Coincé entre milices pro-Gbagbo et ex-rebelles, le Grand Ouest ivoirien n’est pas encore remis de la guerre. Les anciens combattants se réinsèrent avec difficulté, jouent les bandits de grands chemins ou se lancent dans l’agriculture. Au risque de générer de nouveaux conflits fonciers.

Occupé à savourer un poulet en sauce, le patron des miliciens de l’Ouest jette un regard furtif sur ses visiteurs du soir. « Installe-les dans le petit salon », ­lance-t-il à son responsable du protocole. Ce dernier nous invite à prendre place sur un canapé aux coussins ramollis. Un quart d’heure plus tard, Maho fait son entrée en costume traditionnel wé, salue et cale son physique imposant dans un grand fauteuil en bois orné de défenses d’éléphant. À sa suite, un de ses adjoints et deux paramilitaires, béret rouge vissé sur la tête et kalach en main, viennent se positionner de part et d’autre du trône surplombant l’assistance. « Mon vin », ordonne le maître des lieux à son majordome. L’entretien peut commencer. 
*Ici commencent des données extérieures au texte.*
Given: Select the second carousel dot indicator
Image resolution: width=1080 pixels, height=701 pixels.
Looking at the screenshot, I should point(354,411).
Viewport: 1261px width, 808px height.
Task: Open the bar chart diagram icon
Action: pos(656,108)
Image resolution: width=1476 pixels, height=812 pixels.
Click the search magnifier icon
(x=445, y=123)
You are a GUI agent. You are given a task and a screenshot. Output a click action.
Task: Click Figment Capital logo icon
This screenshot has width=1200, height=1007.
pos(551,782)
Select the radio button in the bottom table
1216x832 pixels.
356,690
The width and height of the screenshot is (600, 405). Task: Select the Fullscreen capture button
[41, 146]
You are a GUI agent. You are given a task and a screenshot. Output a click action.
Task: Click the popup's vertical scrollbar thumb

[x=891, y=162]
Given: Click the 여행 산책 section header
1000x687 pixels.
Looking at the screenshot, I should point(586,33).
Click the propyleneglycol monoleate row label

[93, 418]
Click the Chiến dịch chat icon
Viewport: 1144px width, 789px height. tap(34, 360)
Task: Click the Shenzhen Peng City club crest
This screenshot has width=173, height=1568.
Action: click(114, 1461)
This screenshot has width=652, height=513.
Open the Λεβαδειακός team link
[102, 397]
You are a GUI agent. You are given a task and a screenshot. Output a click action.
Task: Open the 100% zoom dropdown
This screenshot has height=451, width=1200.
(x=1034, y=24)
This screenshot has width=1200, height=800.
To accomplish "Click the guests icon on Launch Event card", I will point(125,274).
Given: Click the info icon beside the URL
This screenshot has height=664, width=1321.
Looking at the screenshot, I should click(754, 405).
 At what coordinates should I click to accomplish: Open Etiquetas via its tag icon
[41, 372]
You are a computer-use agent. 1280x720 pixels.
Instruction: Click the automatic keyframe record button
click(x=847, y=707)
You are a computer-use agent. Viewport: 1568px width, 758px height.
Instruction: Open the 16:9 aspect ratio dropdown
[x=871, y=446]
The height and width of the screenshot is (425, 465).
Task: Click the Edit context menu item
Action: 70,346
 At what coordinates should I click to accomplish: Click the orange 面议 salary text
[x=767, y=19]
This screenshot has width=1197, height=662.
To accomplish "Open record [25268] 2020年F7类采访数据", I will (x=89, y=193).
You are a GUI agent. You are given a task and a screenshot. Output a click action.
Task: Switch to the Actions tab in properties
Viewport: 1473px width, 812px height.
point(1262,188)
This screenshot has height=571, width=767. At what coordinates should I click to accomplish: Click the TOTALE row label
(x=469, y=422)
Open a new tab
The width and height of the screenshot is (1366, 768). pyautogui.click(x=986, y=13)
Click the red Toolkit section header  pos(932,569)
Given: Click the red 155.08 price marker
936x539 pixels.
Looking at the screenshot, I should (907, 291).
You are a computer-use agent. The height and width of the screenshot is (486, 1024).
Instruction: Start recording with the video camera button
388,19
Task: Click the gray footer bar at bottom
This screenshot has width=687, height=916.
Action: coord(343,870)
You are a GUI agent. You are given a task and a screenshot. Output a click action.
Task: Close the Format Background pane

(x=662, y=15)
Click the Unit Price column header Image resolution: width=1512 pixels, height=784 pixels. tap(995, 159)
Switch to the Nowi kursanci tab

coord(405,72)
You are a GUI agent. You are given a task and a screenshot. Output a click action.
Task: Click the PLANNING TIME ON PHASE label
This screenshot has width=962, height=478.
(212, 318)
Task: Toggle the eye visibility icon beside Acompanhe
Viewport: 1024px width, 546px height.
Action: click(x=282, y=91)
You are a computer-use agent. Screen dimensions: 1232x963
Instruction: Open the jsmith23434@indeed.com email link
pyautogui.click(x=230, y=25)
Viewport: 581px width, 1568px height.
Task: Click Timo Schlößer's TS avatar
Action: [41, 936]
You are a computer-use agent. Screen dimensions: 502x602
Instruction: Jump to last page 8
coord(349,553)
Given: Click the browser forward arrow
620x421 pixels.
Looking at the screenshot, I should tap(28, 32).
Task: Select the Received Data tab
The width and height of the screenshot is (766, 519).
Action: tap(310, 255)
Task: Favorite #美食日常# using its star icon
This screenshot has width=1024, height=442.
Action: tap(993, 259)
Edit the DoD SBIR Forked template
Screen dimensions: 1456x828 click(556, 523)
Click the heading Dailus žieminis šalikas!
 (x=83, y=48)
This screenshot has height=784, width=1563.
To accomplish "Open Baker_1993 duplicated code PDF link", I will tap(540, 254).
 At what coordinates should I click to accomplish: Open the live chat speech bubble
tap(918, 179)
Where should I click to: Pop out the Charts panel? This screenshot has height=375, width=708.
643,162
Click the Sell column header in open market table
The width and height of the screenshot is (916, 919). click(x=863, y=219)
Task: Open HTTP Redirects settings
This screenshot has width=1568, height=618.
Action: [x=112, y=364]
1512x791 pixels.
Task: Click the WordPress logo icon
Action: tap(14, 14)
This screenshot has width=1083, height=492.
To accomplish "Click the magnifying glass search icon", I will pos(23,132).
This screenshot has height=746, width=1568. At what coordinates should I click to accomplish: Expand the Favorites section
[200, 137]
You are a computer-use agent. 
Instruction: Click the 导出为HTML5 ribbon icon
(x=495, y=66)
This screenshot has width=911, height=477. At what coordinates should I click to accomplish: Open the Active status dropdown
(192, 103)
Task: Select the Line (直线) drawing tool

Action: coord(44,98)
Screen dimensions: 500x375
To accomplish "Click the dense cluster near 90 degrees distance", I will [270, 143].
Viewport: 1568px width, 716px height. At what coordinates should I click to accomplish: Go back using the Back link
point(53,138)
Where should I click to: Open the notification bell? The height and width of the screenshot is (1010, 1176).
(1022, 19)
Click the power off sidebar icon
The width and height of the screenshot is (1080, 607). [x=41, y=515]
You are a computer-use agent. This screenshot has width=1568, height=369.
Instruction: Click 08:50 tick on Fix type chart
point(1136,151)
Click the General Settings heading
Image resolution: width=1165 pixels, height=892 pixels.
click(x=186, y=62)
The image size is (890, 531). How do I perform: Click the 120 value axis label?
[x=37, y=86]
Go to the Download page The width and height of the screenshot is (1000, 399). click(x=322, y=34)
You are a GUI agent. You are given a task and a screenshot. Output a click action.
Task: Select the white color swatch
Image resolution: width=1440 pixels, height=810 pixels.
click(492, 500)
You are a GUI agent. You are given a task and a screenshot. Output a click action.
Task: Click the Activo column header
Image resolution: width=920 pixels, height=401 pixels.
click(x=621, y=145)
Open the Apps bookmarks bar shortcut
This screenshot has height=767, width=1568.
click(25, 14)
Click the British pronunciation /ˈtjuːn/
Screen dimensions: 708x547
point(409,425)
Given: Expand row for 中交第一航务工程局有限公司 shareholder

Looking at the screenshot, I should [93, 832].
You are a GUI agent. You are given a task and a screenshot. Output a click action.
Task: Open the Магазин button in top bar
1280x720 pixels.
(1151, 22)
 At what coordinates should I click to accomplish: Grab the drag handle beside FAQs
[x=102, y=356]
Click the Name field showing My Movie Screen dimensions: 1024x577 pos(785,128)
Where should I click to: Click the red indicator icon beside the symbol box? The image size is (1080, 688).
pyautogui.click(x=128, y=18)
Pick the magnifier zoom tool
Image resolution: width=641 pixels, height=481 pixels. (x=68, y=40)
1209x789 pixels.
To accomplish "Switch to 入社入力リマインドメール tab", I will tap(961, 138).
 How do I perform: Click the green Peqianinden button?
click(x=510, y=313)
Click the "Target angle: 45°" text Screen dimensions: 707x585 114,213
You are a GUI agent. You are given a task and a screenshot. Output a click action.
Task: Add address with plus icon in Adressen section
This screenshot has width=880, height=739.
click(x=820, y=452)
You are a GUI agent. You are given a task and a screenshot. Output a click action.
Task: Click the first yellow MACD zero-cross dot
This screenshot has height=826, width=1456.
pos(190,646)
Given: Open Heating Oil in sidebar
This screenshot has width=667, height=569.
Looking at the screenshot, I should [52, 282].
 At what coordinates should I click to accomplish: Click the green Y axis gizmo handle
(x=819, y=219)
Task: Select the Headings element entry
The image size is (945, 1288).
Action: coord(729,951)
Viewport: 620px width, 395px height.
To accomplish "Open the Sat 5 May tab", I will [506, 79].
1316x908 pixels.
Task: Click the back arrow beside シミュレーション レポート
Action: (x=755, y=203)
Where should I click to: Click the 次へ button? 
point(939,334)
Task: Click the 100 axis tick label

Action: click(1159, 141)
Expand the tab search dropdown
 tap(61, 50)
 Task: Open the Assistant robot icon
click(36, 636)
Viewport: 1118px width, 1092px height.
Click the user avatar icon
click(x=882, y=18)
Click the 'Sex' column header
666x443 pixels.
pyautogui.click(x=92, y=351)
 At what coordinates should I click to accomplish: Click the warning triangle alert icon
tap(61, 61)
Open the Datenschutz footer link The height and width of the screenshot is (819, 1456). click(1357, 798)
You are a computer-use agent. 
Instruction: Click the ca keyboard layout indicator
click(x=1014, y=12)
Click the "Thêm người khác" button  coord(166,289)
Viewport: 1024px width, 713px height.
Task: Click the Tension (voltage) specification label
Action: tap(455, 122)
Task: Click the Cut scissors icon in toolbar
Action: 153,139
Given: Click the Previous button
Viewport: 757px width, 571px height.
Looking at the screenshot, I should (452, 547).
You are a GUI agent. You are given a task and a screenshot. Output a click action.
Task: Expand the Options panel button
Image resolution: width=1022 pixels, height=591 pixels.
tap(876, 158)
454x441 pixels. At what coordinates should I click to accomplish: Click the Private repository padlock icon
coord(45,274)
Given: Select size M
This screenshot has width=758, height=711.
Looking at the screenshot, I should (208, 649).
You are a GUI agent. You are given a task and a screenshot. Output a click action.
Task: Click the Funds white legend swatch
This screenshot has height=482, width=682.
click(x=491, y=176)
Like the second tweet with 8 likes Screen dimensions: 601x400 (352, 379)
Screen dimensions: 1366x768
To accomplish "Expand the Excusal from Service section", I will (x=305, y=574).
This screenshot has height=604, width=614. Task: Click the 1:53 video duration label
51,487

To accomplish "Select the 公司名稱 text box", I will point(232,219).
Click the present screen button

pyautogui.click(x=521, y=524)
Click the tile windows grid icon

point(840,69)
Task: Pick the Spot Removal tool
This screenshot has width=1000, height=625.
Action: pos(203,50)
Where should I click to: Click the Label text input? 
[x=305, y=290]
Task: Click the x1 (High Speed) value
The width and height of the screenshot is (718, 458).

Chef de guerre ou patriote ?

Chef suprême du peuple wé, troisième adjoint au maire de la ville de Guiglo, Denis Maho Glofieï s’est illustré au plus fort de la crise ivoirienne. Son principal fait d’armes : il a créé, au lendemain de l’éclatement de la rébellion, en septembre 2002, le Front de libération du Grand Ouest (FLGO). Ce mouvement de résistance s’est opposé à la progression des rebelles vers le sud alors que l’armée nationale était en pleine débandade. Sept ans plus tard, Maho a fédéré les différents groupes de libération patriotiques au sein des Forces de résistance du Grand Ouest (FRGO). Il en assure la présidence, revendique 25 000 hommes et compte de nombreux sous-chefs aux surnoms éclectiques : Colombo, Bob Marley ou « Le Vieux ».

Pour la communauté internationale, Maho et ses affidés constituent une menace pour le processus de pacification et une « force dormante difficilement contrôlable », indique un diplomate. On l’a accusé de nourrir ses troupes à l’idéologie identitaire. Et d’orchestrer les représailles contre les Baoulés, les Malinkés et les étrangers, les Burkinabè en particulier, accusés de militer pour le Parti démocratique de Côte d’Ivoire (PDCI) et le Rassemblement des républicains de Côte d’Ivoire (RDR). Pour les miliciens, ces groupes auraient participé à la grande machination pour faire tomber le régime de Laurent Gbagbo.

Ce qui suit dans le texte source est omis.